It was 4am at 40,000 ft when most passengers were fast asleep on a seemingly peaceful flight when an elderly woman's heart suddenly stopped.
Mr Max Davidson was on board a 14-hour Singapore Airlines (SIA) flight from Singapore to London last month when his wife, Patricia, stopped breathing not once, but thrice.
But Mrs Davidson survived the ordeal, thanks to a group of helpful flight attendants and passengers.
Mr Davidson, who did not get to thank those who helped, wrote a contribution to the Daily Mail in tribute of the unsung heroes.
On a fateful Wednesday a month ago, Mr Davidson and his wife were returning home on the SIA flight.
Mrs Davidson had just returned to her seat from the restroom when she told her husband that she was not feeling well, so Mr Davidson pressed the call button to request for a glass of water.
After barely two sips, Mrs Davidson slumped onto her husband's shoulder and her eyes rolled upwards. Her breath was choppy, and then, she lost a pulse.
Desperate, Mr Davidson cried out for help, saying: "I need a doctor fast!"
Two stewards raced forward to assist Mr Davidson and pulled the woman out of her seat and onto her back in the aisle, while the stewardesses fetched oxygen cylinders and first aid kits.
Three passengers, who identified themselves as doctors, also came forward to help. They were also joined by a nurse.
One of the doctors, who was a cardiologist, began trying to resuscitate the woman.
As soon as the emergency was known to the captain of the flight, who then conveyed the situation to London's air traffic controllers, he was given permission to make an emergency landing at Heathrow Airport.
After Mrs Davidson came round, she was carried to the first class cabin to rest.
But her heart failed once more and the medical professionals on board performed CPR on her again.
The third time her heart stopped was when the plane was about to land.
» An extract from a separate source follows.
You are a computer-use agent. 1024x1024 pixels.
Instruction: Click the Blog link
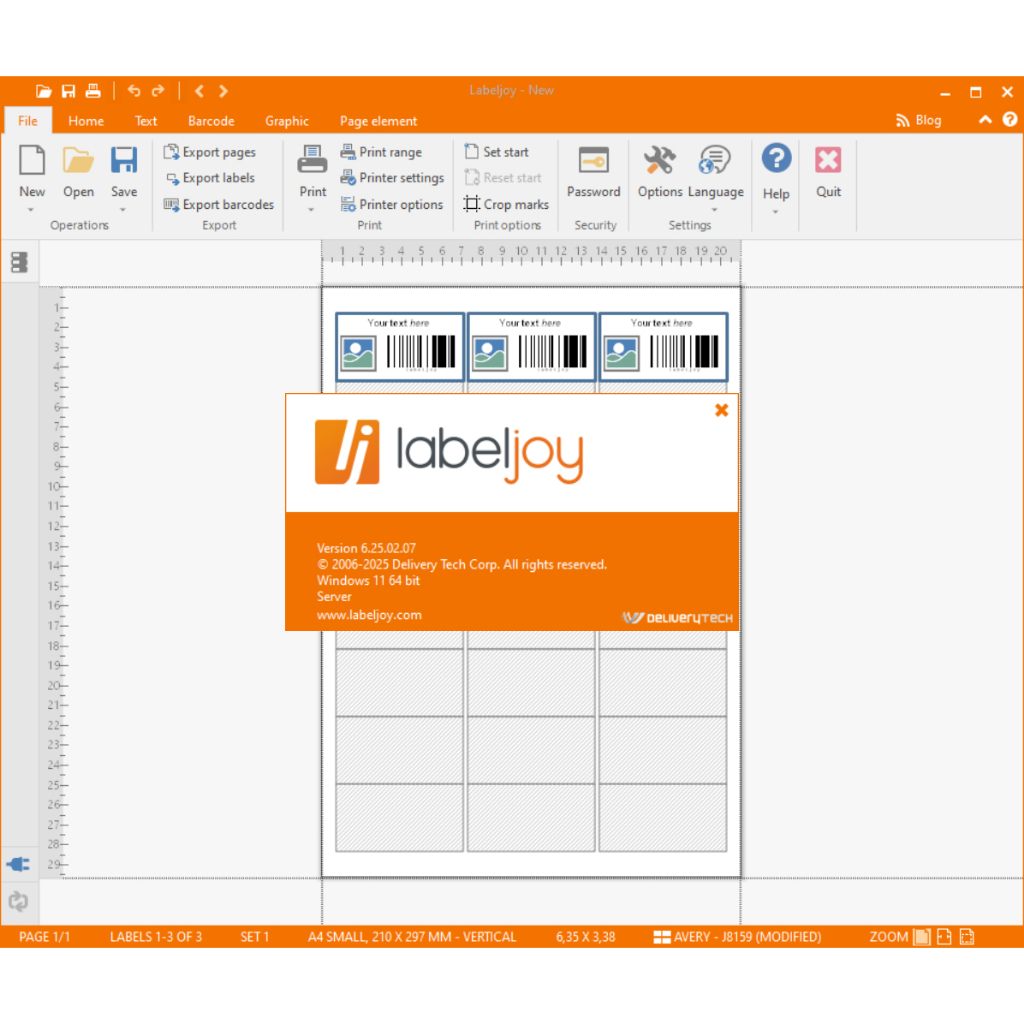(918, 120)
But the doctors risked their safety, unfastened their seatbelts and continued to revive her, according to Daily Mail.
As the plane landed 30 minutes ahead of its scheduled flying time, paramedics were stationed on the ground to receive the sick passenger.
In a flurry of being transported to the hospital, Mr Davidson did not get to thank those who helped save his wife's life.
Later, it was found that Mrs Davidson had a pulmonary embolus, which is a clot in the lung caused by the long flight.
She had to spend several days in the intensive care ward and a few more days in the cardiac care unit, reported the UK publication. She has since been discharged and is in good health.